ユーリ on Iceというアニメがある。もう10年ほど前になるだろうか、出演声優目当てでアニメの視聴を始めた私は、その作品の音楽に惹かれた。フィギュアスケートを取り扱っているアニメだったので劇中でもスケーティングのシーンがあるのだけれど、そこで使われている楽曲が心地よくて、最終的にサウンドトラックを買った。アニメのサントラを買ったのは今のところこれきりだ。もちろん今も手元にある。

長距離移動をするとき、私はウォークマンを連れていく。宝塚の公演CDやミュージカルのアルバム、懐かしいJ-POP等々が詰まっているその中に、ユーリのサントラもちゃんと入っている。この間、高速バスに揺られつつ久しぶりに聞き直したのだけれど、やっぱりいい音楽だと噛みしめた。今も昔も「愛について~Eros~」みたいな情熱的な音楽が好きだけれど、昔、それこそアニメを見ていた頃よりも今の方が「Yuri on ICE」の良さがわかるようになった気がする。
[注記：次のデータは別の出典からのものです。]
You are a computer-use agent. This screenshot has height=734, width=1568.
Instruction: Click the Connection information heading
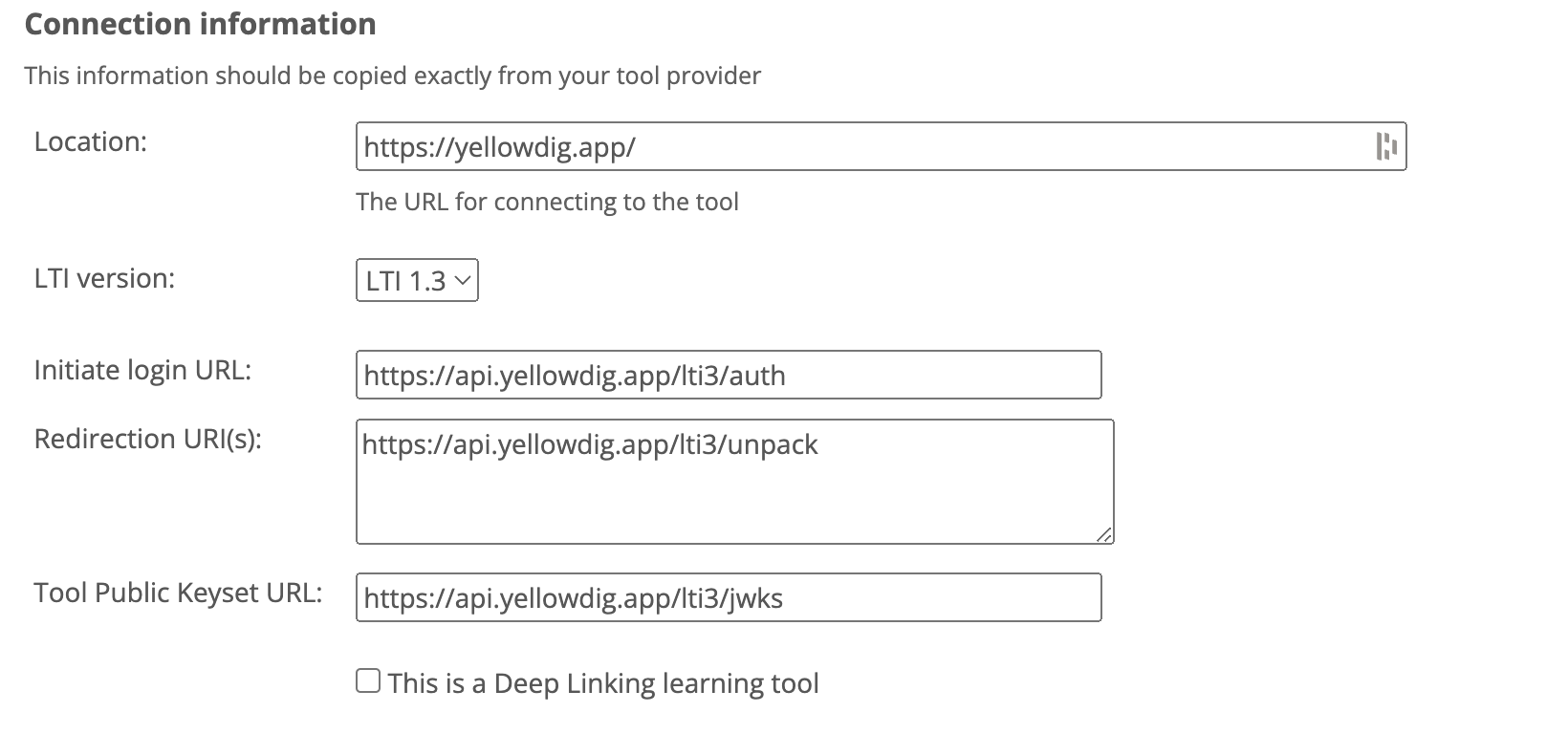[x=201, y=24]
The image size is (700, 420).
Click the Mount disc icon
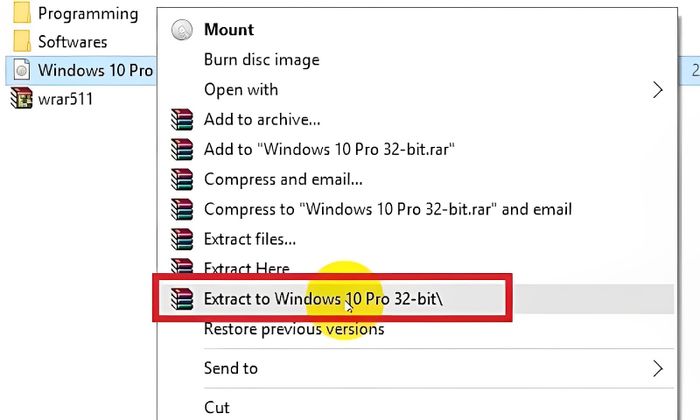[182, 30]
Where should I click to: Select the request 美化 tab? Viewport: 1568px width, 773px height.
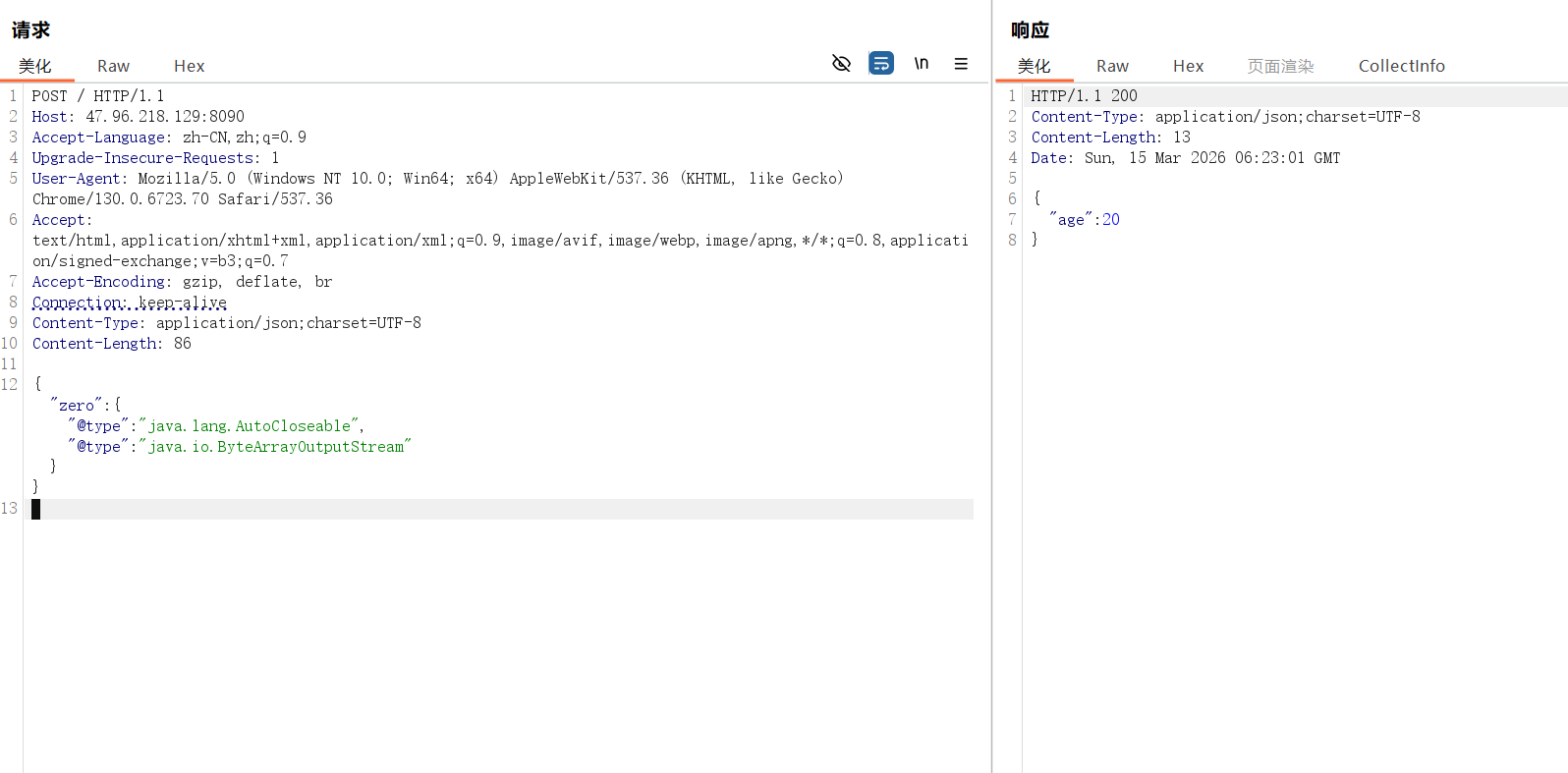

美しくドラマティック、しかし心に寄り添うような優しさがあり、一貫してしなやかさを失わない…と、素人が少ない語彙を駆使したところでこの曲の良さが伝わるかわからないけれど、私はそういう音楽だと感じている。

私もユーリの映画を楽しみにしていたひとりだったので、この春に制作中止の報を耳にしたときにはとても残念に思った。割と長らく待っていたというのと、また心が動くような音楽が聴けるかもしれないという期待が大きかったので、「やっぱり制作中止を止めて制作します」とアナウンスされないかな、なんてありもしないことをいまだに思ってしまう。